United States District Court, D. New Jersey

May 15, 2018




         The plaintiff, Matthew Benincasa, alleges that he experienced age-based harassment when employed by Jack Daniels Audi of Upper Saddle River, Inc. ("Jack Daniels Audi"), and that Jack Daniels Audi discriminatorily terminated his employment as a car salesman on account of his age. Jack Daniels moves to dismiss the complaint and have the matter referred to arbitration, citing an arbitration Agreement with Mr. Benincasa. I will grant Jack Daniels Audi's motion to dismiss the case and refer the matter to arbitration.

         I. Summary of Facts[1]

         From November 2013 to May 2017, Mr.
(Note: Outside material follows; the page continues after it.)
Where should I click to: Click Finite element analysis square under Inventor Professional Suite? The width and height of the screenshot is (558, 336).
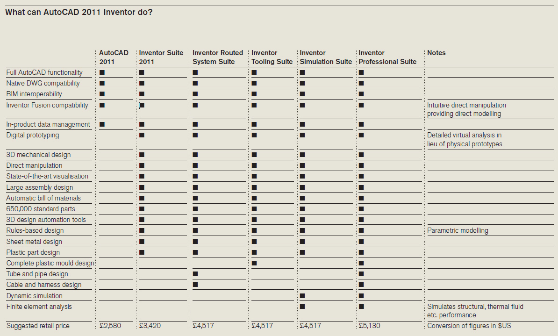click(361, 307)
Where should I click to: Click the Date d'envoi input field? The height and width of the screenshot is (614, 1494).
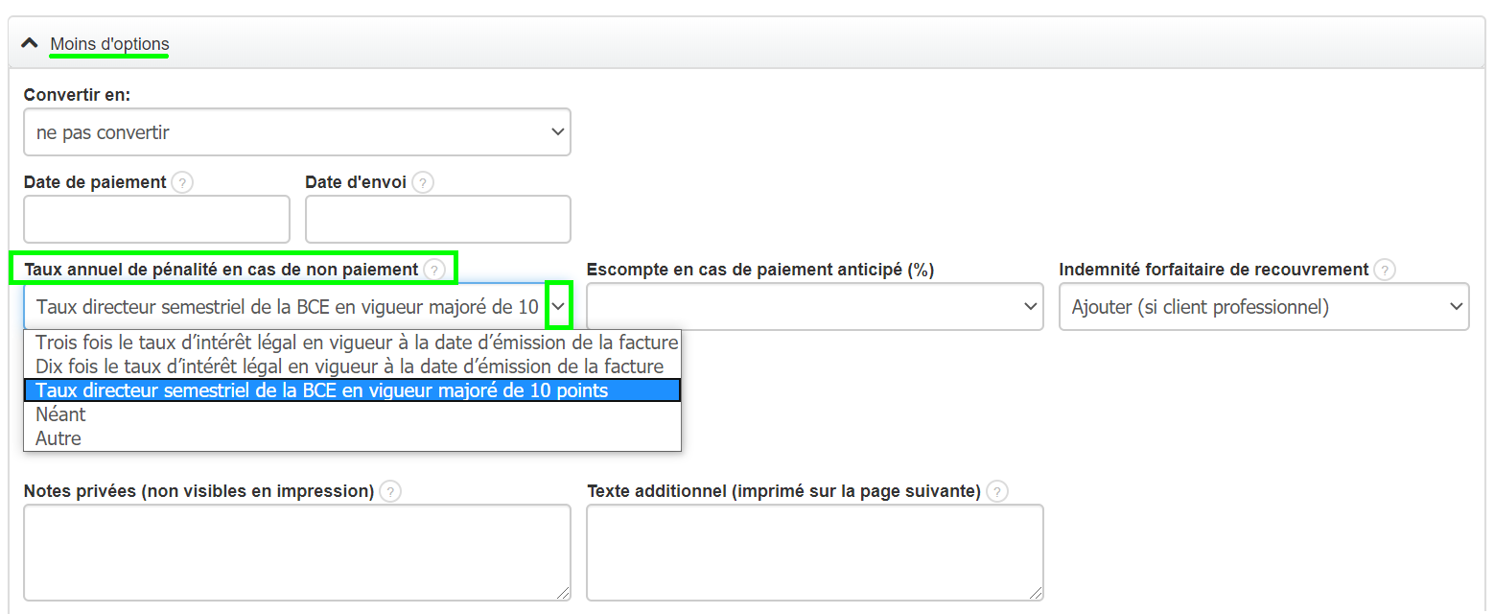pyautogui.click(x=437, y=219)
Benincasa was a car salesman at Jack Daniels Audi in Upper Saddle River, New Jersey. (AC ¶¶ 21-23.) While at Jack Daniels Audi, he claims, he was the victim of age-based harassment from other, younger employees at the dealership. (Id. ¶¶ 26-31.) He reported this harassment to the Human Resources department, management, and ownership at Jack Daniels Audi, but was rebuffed. (Id. ¶¶ 34-39.)

         On May 1, 2017, Benincasa was terminated from his position. (Id. ¶ 45.) He says that Jack Daniels Audi's stated reason for firing him concerned a photograph he took of another employee. (Id.) He claims, however, that this was a pretext and that he was actually fired on account of his age and in retaliation for reporting the harassment. (Id. ¶ 46.) Mr. Benincasa has filed a complaint and has made claims under the New Jersey Law Against Discrimination ("NJLAD"), N.J.S.A. § 10:5-1, et seq., and the Age Discrimination in Employment Act ("ADEA"), 29 U.S.C. § 621 et seq.[2] (Id. ¶¶ 49-72.) Jack Daniels Audi replies that this court is not the proper forum for this dispute, citing the Jack Daniels Motors Arbitration Agreement. (Def. Br. at 4; see also Agreement, ECF no. 9-6.)

         II. Default

         Mr. Benincasa raises the threshold issue that the motion must be dismissed because Jack Daniels Audi is in default. (PI. Opp. at 6.) On January 18, 2018, however, I denied Mr. Benincasa's motion for default judgment and ordered that the Clerk's entry of default be vacated. (ECF no. 12.) The point is moot.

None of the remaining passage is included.